## Assigned task 1
Translate this sentence from the forum thread about dog co-ownership into Spanish: "We did visit 12 different litters before settling on Juno, but everyone we visited had various prices depending on gender and colouring of each puppy."
## Assigned task 2
Summarize the forum thread about dog co-ownership in three sentences.
## Assigned task 3
Go on with the forum thread about dog co-ownership from the point where it stops.

## Text block
It still however can be a good way of someone getting into a breed / showing particularly in numerically smaller breeds - but I think the terms have to be water-tight so that neither party starts quickly regretting it,

A lot of the above is supposition, but I really can't get my head around paying MORE for the pup and having to meet the costs of health-testing and the stud and then have someone else take pick of the litter


----------



## love our big babies (Jan 3, 2012)

We did visit 12 different litters before settling on Juno, but everyone we visited had various prices depending on gender and colouring of each puppy. So I think it is very common in this breed in particular for things like this. I've even seen ones who sell boys for £800 and girls for £2000!

ATM I'm writing up a draft of what I think would be acceptable and agreeable, including either refunding at least half of the sale price or changing ownership so she is fully mine and not joint.
Any advice as to what else I could put in it??


----------



## Guest (Jul 3, 2012)

love our big babies said:


> We did visit 12 different litters before settling on Juno, but everyone we visited had various prices depending on gender and colouring of each puppy. So I think it is very common in this breed in particular for things like this. I've even seen ones who sell boys for £800 and girls for £2000!
> 
> ATM I'm writing up a draft of what I think would be acceptable and agreeable, including either refunding at least half of the sale price or changing ownership so she is fully mine and not joint.
> Any advice as to what else I could put in it??


just because someone is asking the highest price dont necessarily mean they are going to get it top breeder currently asking considerable amount less than that , in fact several are most of the dogs are bitches - all about knowing where to look.

at the end of the day i think your going to have to tread very carefully where this contract is concerned going by what i have read on other websites from people with experience of doing these things. to change the ownership of the dog is something the breeder of your dog is going to have to agree to [can`t see it happening] the likelyhood of you getting any monies actually back are probably very slim being as everything was agreed to the first time around , especially if the breeder has the slightest sniff of you ever taking a litter from her , things are probably about to become very messy!

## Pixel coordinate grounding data

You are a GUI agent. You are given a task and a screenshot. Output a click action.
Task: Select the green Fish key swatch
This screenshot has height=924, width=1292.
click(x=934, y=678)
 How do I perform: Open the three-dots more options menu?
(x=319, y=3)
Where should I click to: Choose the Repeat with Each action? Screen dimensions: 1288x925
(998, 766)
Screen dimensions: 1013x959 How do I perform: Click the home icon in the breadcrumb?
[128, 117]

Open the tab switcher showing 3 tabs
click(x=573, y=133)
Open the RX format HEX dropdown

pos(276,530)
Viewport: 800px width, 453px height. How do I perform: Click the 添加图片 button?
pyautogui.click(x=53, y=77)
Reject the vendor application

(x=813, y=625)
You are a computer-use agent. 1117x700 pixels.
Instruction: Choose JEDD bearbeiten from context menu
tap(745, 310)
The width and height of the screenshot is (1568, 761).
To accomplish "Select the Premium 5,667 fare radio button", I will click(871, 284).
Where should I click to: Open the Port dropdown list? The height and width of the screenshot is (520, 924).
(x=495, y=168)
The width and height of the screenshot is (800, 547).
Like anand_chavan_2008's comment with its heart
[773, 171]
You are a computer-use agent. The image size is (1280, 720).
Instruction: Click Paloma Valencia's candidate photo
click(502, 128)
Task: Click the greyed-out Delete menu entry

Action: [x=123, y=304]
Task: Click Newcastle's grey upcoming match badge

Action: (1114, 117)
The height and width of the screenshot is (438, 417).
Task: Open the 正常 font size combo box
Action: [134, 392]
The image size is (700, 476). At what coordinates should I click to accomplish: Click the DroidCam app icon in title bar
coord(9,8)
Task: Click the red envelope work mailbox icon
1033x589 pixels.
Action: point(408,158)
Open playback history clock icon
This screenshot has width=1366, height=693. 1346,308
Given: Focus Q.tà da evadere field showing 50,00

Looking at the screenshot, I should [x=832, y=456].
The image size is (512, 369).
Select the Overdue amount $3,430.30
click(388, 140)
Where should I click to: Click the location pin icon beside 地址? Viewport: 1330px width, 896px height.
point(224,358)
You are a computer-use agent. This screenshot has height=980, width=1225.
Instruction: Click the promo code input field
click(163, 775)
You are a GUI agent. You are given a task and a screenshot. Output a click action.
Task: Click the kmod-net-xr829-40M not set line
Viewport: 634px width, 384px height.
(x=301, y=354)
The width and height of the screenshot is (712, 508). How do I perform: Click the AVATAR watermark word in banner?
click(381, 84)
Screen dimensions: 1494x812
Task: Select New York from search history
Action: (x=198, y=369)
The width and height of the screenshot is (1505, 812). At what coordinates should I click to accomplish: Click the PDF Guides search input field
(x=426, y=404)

## Task answer 1
Visitamos 12 camadas diferentes antes de decidirnos por Juno, pero todos los que visitamos tenían precios distintos según el sexo y el color de cada cachorro.

## Task answer 2
One poster says co-ownership can help someone get into a breed, especially a numerically smaller one, if the terms are water-tight, but cannot understand paying more for a pup, covering health-testing and stud costs, and then letting someone else take pick of the litter. Another poster visited 12 litters before choosing Juno, saw prices vary by gender and color, and is drafting terms that would either refund at least half the sale price or make the dog fully theirs. A reply warns that high asking prices are not always met, that a change of ownership needs the breeder's agreement, and that getting money back is unlikely, so things may become very messy.

## Task answer 3
----------



## shetlandlover (Dec 6, 2011)

What's causing me concern is the fact you have paid full price for a puppy but the breeder still gets to dictate to you what stud you use and you still have to give her a puppy.....

From what I understand normally with breeding contracts the puppy is usually free or lower in price than full purchase price because the breeder wants a keep back from the litter the puppy has. 

It sounds like your breeder wants her finger in every pie. :glare:

You have paid in full for the dog, you should be able to decide if you want to breed her and if you do who to, it shouldn't be the breeder choice if you have paid for her in full. 

Do you have a copy of the contract you signed? If so were exactly do you stand?


----------



## Guest (Jul 3, 2012)

shetlandlover said:


> What's causing me concern is the fact you have paid full price for a puppy but the breeder still gets to dictate to you what stud you use and you still have to give her a puppy.....
> 
> From what I understand normally with breeding contracts the puppy is usually free or lower in price than full purchase price because the breeder wants a keep back from the litter the puppy has.
> 
> ...


exactly! i think if i were in the OP`s position i`d be on the phone to Trevor cooper , not trying to re-negotiate the terms of a contract with a money grabbing breeder!
Doglaw - Disputes between buyers and sellers


----------



## swarthy (Apr 24, 2010)

love our big babies said:


> We did visit 12 different litters before settling on Juno, but everyone we visited had various prices depending on gender and colouring of each puppy. So I think it is very common in this breed in particular for things like this. I've even seen ones who sell boys for £800 and girls for £2000!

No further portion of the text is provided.